Mr. Jack looked firmly at Mrs. Danika and said “I am the Buyer”, to what she answered “and I am the Seller”. From that moment on, the lawyers (and the broker) looked for feasible options for every matter, aiming at moving forward with the process.

Clearly, when those who make the decisions are willing to advance with a business, collaborators can always find proper alternatives to make this happen. However, this role can also be played by the professionals involved in the process. Collaborators can (and must) make “things happen”.

The main goal of the Letter of Intention is to accurately define the critical aspects of a possible transaction. In other words, it cannot be ambiguous regarding the definitions, and it cannot delve into an analysis of every aspect to be defined in a Share Purchase Agreement (or any other instrument used to formalize the agreement). The LOI is a necessary formality that is developed after a first approach. It is an important tool to make the negotiations more down to earth, and move on to the next phase of Due Diligence and the negotiation of the particular clauses of the final agreement.

Depending on the market where you are operating, the LOI has different levels of precision regarding the agreements the parties must reach in order to move on with the process. Both, the legal advisors and the M&A consultant are familiar with this, and they must all collaborate to define the reach of the LOI, so it does not become an end on itself. Particular matters, which are not essential, are put aside, and intentions are reflected.

Everything to be negotiated “if the due diligence goes well”, must wait for the results of the latter.

Needless to say that, should unacceptable demands emerge from one party to the other, it would be wise to state them at this point. It is always healthier and more efficient to do this so that, if it is not possible to agree, the process ends as quickly as possible. This situation must be detected by the consultant broker, who shall be analyzing the expectations and trying to lead them towards a negotiation area. However, this does not mean that we should speed up the negotiation periods of the particular clauses of a final agreement.

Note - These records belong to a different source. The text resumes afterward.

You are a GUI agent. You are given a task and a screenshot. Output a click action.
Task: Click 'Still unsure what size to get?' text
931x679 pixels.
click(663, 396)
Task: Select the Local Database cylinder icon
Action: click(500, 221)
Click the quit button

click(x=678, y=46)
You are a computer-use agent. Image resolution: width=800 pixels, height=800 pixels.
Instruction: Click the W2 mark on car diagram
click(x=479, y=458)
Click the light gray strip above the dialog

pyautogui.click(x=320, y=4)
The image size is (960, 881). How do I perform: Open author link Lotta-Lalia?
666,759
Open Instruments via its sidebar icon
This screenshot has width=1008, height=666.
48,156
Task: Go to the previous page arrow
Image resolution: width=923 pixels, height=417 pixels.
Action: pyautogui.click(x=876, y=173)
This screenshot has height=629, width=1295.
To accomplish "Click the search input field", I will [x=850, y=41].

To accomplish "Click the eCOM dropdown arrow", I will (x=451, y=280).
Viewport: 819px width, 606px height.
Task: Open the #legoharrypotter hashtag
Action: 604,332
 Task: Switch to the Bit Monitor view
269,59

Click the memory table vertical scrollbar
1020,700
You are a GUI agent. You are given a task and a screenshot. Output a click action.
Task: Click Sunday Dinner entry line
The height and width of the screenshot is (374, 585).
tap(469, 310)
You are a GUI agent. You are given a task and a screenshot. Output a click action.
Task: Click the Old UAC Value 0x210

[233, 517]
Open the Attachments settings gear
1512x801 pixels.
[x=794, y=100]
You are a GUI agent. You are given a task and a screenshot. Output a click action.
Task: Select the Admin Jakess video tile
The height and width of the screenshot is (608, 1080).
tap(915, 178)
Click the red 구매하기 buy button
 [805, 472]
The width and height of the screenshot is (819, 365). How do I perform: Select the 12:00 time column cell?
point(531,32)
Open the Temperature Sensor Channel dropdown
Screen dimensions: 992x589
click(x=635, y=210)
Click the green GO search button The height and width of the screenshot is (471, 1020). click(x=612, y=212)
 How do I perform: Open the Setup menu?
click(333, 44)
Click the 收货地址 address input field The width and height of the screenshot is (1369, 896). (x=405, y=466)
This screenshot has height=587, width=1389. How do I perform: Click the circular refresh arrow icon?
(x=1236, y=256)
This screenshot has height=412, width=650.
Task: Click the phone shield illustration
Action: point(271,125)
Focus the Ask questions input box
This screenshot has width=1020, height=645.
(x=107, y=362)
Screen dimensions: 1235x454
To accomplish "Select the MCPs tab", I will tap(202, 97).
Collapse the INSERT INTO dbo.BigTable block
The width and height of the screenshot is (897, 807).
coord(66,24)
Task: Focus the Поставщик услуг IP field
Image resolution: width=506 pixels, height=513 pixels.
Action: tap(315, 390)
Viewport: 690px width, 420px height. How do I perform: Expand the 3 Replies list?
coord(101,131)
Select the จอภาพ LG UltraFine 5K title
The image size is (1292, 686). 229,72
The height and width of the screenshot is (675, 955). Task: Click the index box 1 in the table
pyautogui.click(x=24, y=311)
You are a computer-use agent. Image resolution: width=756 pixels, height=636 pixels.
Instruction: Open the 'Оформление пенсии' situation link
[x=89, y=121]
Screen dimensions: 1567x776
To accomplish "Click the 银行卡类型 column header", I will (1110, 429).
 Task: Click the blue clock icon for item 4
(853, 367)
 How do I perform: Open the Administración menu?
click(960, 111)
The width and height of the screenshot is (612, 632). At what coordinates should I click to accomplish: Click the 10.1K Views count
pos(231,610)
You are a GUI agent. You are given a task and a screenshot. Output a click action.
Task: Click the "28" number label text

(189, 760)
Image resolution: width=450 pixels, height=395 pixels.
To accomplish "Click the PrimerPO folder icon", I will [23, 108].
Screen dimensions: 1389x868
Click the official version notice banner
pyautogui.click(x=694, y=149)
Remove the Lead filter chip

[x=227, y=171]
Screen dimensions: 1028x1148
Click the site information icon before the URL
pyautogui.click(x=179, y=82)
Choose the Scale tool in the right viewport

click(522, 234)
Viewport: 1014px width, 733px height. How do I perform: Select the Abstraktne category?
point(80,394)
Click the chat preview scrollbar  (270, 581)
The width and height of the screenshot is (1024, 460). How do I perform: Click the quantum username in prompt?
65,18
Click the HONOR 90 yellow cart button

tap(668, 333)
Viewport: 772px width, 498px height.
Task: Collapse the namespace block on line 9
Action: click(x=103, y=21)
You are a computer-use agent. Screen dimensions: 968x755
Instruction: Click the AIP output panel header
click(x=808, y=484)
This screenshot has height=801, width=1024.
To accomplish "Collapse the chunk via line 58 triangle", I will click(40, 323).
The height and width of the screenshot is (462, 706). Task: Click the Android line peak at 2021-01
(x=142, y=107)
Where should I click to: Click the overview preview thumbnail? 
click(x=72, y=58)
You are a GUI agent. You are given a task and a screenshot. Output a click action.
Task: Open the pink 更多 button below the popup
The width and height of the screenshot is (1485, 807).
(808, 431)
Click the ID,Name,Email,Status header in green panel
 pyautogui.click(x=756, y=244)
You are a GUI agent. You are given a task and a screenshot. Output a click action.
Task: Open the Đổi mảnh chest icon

Clearly, the role of the legal advisors and that of the broker must be differentiated. Lawyers work for a party, and they usually work to protect the interests of their clients, which makes them suggest conditions that leave the other party in a “disadvantageous” position. M&A consultants work to generate situations that are fairer for both parties, preventing economic, partnership or any kind of damage for either of them.

Conclusions

When decisions makers in both parties are willing to move forward in a buying and selling operation, the M&A consultant and the legal advisors must work together in the development of the LOI’s content. The reasons that may lead to failure are linked to differences in terms of expectations, the occurrence of hidden situations or serious circumstances, but not with the layout of the declaration of “intents”, which must be simple and concise.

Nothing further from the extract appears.